How does someone rediscover his own culinary heritage and launch a rebirth of his native cuisine? Here’s how Sean Sherman did it: growing up on the Pine Ridge Reservation in South Dakota, Sherman began working in restaurants when he was 13, eventually learning classic French and other European techniques. As he continued to work in restaurants, he became increasingly interested in researching the historic cuisine of his tribe, the Oglala Lakota people. “I read a lot of history books, went outside a lot and ate wild foods,” he says. He began to develop the foundations of a codified cuisine that would represent the flavors, histories and culture of indigenous peoples.
Sherman’s menus deliver delicious, authentic tastes, with a spotlight on ingredients like bison, berries, wild rice, corn and squash. They leave out ingredients that were not part of a precontact diet, so they are made without dairy, wheat flour, processed sugar or soy.
Meet The Sioux Chef
In 2014, Sherman launched The Sioux Chef, a catering company and educational outreach effort. Sherman’s partner, Dana Thompson, says: “Catering gave us a way to reach a lot of different types of people and introduce them to this delicious food. We were able to tell the story of sourcing and serving indigenous foods to reclaim these foods as a legitimate culinary tradition.”
As the catering company was ramping up, Little Earth of United Tribes offered grant money to launch Tatanka (the Lakota word for bison), a food truck with a menu including items like Wild Rice Bowls and Indigenous Tacos, made with corn cake as shells and served with a choice of filling: smoked sage-braised turkey, cedar-braised bison or “three sisters” (squash, beans and hominy). After a wildly successful Kickstarter campaign, a Minneapolis-based brick-and-mortar facility, Sioux Chef: An Indigenous Kitchen, is in the works.
Why it’s popular
With many diners focused on eating more local and sustainable foods, and with the continued staying power of the Paleo diet, indigenous cuisine has received a larger spotlight. The cuisine offers a more authentic eating experience and meets consumers’ demand for increased food transparency.
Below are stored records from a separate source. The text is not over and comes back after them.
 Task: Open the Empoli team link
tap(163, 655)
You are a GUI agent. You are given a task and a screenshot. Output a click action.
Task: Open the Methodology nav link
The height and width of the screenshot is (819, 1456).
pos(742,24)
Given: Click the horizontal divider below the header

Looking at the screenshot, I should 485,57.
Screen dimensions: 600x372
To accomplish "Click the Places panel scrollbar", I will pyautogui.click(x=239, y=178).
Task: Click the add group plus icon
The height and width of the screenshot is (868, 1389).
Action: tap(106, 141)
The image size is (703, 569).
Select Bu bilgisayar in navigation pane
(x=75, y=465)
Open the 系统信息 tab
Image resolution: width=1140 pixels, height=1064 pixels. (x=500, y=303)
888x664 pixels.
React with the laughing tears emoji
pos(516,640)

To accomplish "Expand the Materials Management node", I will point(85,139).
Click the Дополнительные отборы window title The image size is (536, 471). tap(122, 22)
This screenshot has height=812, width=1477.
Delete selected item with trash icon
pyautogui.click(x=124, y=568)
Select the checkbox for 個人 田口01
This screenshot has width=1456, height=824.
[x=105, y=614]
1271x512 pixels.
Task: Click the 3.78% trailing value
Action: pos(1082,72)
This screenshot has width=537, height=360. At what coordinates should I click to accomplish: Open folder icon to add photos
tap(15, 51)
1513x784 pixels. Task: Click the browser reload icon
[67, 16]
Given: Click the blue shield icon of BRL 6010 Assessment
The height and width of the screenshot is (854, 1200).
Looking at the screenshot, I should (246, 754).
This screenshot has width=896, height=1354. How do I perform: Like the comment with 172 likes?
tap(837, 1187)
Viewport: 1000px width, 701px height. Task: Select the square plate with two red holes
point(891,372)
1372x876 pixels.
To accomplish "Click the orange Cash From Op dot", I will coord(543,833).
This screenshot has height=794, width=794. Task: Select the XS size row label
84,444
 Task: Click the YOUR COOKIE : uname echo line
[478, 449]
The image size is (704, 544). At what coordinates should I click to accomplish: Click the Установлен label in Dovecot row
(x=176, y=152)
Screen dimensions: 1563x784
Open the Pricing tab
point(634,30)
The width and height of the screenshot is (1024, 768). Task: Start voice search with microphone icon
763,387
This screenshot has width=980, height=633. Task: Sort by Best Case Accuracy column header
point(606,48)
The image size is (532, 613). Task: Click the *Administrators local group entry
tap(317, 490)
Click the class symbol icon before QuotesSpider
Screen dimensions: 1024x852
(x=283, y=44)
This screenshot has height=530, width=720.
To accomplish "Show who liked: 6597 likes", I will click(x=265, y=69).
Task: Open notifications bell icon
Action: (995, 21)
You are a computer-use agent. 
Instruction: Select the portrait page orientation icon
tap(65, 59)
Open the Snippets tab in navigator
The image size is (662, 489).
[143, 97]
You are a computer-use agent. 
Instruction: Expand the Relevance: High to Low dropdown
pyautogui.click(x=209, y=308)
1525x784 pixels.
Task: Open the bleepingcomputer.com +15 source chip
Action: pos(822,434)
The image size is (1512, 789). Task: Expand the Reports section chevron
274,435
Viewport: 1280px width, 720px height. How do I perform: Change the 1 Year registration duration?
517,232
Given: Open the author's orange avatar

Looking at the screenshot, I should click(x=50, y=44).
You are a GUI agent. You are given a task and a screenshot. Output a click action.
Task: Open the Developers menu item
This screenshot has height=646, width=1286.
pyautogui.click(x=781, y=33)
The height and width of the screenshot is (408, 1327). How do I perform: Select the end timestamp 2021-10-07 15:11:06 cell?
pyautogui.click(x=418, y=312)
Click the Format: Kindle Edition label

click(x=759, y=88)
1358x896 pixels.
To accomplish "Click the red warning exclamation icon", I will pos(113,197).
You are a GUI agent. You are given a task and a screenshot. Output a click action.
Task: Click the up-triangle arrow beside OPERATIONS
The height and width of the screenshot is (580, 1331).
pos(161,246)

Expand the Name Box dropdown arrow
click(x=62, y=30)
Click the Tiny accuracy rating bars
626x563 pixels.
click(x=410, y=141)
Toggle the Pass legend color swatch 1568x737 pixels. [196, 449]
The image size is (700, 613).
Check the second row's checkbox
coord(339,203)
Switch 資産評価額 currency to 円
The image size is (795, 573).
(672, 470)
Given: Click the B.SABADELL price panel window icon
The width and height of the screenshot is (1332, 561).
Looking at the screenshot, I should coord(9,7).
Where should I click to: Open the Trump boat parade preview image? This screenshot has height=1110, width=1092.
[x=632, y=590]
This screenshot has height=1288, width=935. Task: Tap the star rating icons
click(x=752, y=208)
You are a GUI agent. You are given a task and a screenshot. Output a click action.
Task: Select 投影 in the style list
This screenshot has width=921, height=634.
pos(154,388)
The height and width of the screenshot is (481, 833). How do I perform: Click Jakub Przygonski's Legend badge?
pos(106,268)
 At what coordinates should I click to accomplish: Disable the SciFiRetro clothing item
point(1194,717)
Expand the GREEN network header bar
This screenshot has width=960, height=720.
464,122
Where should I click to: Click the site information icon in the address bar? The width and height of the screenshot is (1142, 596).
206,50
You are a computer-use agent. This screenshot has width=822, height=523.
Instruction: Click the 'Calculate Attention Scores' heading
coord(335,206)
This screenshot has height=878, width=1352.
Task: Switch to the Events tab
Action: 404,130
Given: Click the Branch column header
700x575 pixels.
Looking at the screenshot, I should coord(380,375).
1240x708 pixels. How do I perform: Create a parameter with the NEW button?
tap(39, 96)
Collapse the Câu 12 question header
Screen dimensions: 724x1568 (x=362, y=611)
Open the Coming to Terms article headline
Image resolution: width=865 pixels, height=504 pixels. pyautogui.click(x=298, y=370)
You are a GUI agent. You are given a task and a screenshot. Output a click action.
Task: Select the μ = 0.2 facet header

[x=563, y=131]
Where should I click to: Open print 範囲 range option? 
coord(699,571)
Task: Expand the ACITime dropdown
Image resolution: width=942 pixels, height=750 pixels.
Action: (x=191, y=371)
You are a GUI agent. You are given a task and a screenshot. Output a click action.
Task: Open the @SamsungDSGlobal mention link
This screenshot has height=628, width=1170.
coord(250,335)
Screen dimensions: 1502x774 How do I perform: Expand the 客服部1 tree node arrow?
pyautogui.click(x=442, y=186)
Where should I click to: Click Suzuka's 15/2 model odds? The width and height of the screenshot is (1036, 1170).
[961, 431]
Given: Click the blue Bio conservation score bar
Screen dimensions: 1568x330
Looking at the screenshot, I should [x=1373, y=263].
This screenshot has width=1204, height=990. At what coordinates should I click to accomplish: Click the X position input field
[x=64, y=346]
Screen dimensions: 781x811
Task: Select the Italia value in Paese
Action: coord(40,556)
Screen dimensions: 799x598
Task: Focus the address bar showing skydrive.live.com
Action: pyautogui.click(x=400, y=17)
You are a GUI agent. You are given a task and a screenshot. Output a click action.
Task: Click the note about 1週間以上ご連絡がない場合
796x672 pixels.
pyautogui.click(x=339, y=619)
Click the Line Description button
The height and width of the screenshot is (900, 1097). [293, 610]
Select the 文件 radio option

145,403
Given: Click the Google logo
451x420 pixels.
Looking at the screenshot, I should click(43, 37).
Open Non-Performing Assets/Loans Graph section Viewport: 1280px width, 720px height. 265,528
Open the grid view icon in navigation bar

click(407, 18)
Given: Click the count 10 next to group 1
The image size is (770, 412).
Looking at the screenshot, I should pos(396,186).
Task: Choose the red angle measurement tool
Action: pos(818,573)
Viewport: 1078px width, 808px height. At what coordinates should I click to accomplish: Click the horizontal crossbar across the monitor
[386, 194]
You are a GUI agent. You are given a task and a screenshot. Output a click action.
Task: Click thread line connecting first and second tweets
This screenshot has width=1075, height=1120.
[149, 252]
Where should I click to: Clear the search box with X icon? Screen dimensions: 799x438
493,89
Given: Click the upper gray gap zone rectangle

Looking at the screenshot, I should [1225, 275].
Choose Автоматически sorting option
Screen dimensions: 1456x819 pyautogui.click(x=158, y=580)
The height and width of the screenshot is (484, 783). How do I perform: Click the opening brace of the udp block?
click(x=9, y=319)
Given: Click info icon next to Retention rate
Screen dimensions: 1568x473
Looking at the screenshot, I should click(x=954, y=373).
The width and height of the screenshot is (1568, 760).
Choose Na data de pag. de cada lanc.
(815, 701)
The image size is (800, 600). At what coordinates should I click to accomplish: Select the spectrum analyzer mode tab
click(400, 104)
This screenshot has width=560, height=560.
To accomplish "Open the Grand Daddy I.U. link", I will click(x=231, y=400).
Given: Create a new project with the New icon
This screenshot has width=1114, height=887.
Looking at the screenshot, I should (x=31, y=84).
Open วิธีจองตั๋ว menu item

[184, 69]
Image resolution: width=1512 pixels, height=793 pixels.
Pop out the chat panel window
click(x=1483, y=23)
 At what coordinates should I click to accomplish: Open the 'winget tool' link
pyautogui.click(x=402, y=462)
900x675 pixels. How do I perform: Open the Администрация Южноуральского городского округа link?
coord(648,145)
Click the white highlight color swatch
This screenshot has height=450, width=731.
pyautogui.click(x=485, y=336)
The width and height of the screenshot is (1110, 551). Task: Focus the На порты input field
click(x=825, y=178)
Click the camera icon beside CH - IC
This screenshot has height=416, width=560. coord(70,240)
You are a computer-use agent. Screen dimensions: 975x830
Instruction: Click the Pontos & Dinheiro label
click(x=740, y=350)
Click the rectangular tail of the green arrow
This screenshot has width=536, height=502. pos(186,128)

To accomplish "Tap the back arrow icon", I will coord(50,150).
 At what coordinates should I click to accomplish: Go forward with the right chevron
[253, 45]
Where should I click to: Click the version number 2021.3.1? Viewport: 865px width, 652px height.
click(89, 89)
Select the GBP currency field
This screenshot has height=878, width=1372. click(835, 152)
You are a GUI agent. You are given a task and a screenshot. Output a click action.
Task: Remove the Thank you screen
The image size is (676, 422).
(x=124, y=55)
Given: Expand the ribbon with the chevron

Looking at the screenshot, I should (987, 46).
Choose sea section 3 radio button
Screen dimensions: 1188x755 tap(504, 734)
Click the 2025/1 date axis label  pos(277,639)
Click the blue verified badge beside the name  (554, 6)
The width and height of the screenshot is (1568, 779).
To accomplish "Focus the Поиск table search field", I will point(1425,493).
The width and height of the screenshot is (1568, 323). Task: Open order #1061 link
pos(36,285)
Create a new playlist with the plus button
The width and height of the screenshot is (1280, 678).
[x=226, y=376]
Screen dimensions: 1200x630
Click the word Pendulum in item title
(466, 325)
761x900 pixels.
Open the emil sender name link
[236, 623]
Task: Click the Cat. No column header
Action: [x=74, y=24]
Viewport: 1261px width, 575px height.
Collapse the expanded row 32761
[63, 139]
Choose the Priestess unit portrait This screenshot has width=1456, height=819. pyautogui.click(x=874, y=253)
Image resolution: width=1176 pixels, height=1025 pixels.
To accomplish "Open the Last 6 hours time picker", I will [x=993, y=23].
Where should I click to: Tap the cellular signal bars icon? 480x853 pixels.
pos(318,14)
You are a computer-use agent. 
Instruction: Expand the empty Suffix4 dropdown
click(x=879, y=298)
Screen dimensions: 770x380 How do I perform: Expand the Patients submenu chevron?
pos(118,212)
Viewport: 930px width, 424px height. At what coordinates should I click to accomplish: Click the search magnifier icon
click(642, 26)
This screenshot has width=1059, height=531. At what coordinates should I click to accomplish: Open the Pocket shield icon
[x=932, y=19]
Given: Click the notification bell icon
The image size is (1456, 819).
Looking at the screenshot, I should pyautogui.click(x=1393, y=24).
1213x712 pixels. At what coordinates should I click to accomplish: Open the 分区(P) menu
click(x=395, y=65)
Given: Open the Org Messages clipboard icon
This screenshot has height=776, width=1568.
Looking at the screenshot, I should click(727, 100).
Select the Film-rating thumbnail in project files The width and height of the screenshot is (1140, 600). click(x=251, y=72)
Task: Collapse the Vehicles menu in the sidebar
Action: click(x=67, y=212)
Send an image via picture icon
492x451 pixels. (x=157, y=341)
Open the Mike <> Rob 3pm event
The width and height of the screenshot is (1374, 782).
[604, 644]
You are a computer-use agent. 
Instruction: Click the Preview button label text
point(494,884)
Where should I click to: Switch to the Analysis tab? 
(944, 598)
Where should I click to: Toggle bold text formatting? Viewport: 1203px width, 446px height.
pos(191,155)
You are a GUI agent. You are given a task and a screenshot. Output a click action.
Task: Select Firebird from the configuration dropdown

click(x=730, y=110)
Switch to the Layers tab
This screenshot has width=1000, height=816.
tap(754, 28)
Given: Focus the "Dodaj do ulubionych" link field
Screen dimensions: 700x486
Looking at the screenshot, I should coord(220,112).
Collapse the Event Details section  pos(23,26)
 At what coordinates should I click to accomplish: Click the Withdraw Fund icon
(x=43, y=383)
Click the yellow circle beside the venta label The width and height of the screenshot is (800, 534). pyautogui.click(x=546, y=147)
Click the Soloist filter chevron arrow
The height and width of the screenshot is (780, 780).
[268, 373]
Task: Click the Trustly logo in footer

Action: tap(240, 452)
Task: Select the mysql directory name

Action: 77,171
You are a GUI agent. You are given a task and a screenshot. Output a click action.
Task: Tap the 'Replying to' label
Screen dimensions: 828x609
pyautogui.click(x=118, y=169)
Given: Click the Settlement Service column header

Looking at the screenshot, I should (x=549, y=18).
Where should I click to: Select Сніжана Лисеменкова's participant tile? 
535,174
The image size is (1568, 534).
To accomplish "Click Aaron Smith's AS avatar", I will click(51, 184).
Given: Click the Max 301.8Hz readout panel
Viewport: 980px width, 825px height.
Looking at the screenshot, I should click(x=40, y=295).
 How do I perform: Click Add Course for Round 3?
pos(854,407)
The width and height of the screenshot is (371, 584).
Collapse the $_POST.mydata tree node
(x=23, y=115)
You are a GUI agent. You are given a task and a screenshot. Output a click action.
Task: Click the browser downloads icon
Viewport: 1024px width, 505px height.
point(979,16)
“We harvest wild foods and local ingredients when they’re in season, and we serve them fresh or carefully preserve them,” Sherman says. “Our people all used to have this culinary knowledge, but that knowledge was broken, so now we’re rebuilding our own indigenous food system.”
Recipes from The Sioux Chef
Mixed Berry Wojapi (thick berry sauce)
Duck and Wild Rice Pemmican (high-energy food made of lean, dried meat crushed into powder and mixed with hot, rendered fat)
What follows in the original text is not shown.